++++ PASSAGE PROVIDED

# Review Overview

The Review section defines how the company learns from incidents, improves its controls, and prevents problems from happening again.

Respond and Recover are about managing the incident and restoring operations. Review is about stepping back after the pressure has reduced and asking what incidents revealed.

The goal isn't to blame people but rather to understand what happened, what worked, what failed, what was missing, and what must be improved.

A company should not treat recovery as the end of the incident. If the company restores systems but never reviews the root cause, weak controls, unclear ownership, missing evidence, communication gaps, or recovery delays, the same type of incident may return.

# What This Section Covers

The Review section should include the following main subsections.

# 1. Post-Incident Review and Timeline

This subsection reconstructs what happened.

The company should create a clear timeline from the first sign of the issue through detection, triage, containment, eradication, recovery, and closure.

The timeline should include when the incident started, when it was noticed, who reported it, what systems or accounts were affected, what actions were taken, when containment occurred, when recovery began, and when business operations returned to normal.

The practical question is:

“What happened, when did it happen, who knew, and what actions were taken?”

# 2. Root Cause and Control Failure Analysis

This subsection identifies why the incident happened or why it was able to cause impact.

The company should review the technical cause, business process cause, human process cause, and control gaps.

Examples may include missing MFA, weak password practices, exposed remote access, unpatched systems, unsafe file sharing, poor vendor access control, insufficient backups, missing logs, unclear ownership, delayed reporting, weak email controls, or poor change management.

The practical question is:

“What allowed this incident to happen, spread, remain unnoticed, or cause damage?”

++++++++

Return a word-for-word copy of the review overview, beginning at the words "# What This" and stopping after "recovery, and closure.". The data that comes after this is separate from the review overview.

++++ GIVEN INFORMATION

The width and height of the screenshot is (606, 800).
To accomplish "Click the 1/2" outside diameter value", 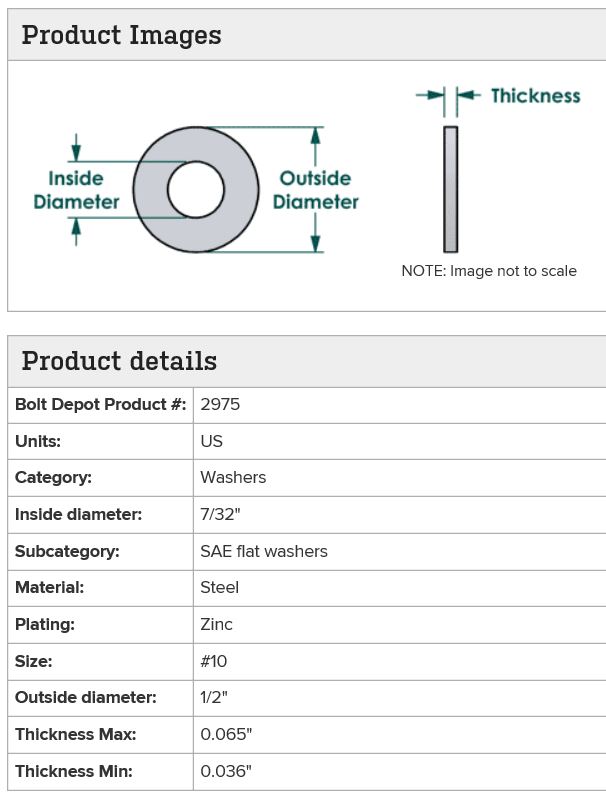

++++++++

:: OUTPUT FOR THIS EXERCISE ::
# What This Section Covers

The Review section should include the following main subsections.

# 1. Post-Incident Review and Timeline

This subsection reconstructs what happened.

The company should create a clear timeline from the first sign of the issue through detection, triage, containment, eradication, recovery, and closure.